━━━━━ Materials provided ━━━━━
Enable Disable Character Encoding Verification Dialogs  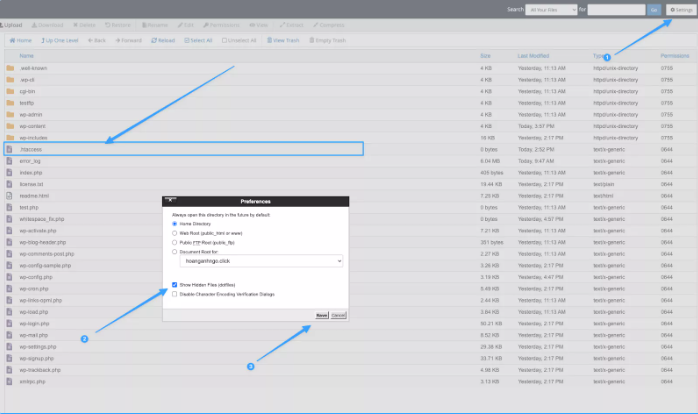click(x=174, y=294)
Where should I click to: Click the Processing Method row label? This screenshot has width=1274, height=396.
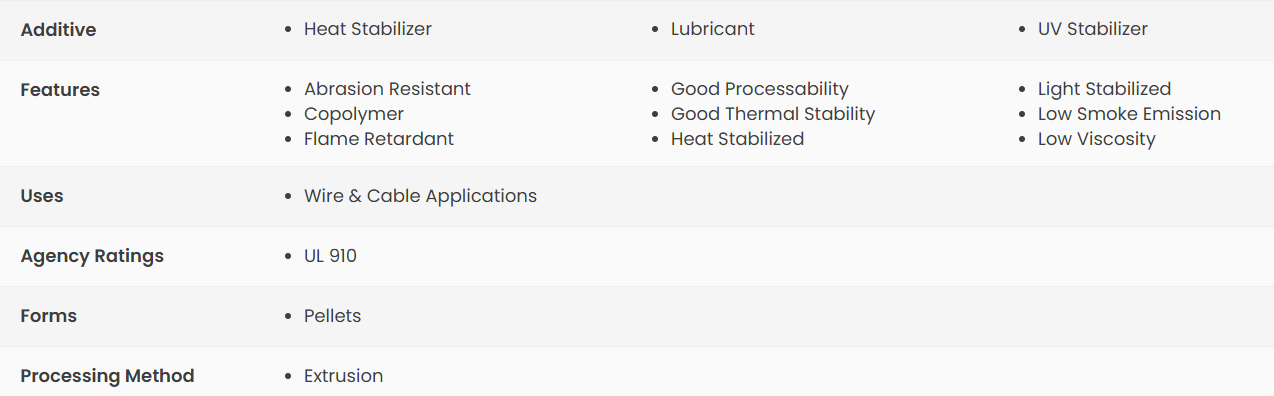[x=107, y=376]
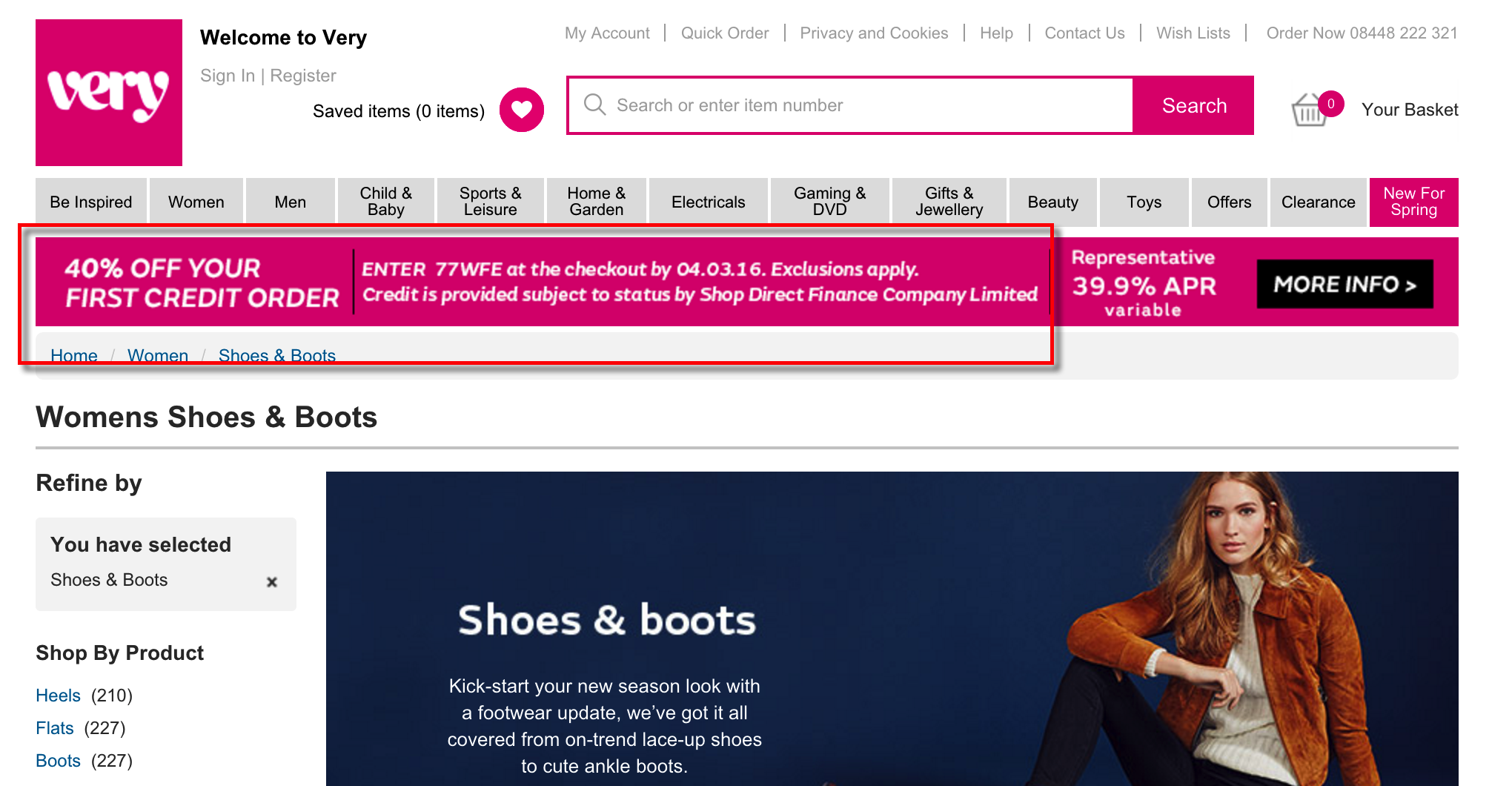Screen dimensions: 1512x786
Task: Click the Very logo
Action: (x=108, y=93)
━━━━━
• _Task objective_: Copy out the lines word for word, starting at the line that contains "Where should I" and ending at the end of the entries. Leave the pictures out of your answer.

• _Result of this exercise_:
Where should I click to: Click the Processing Method row label? This screenshot has width=1274, height=396.
[x=107, y=376]
Screen dimensions: 1512x786
Task: Click the Very logo
Action: (x=108, y=93)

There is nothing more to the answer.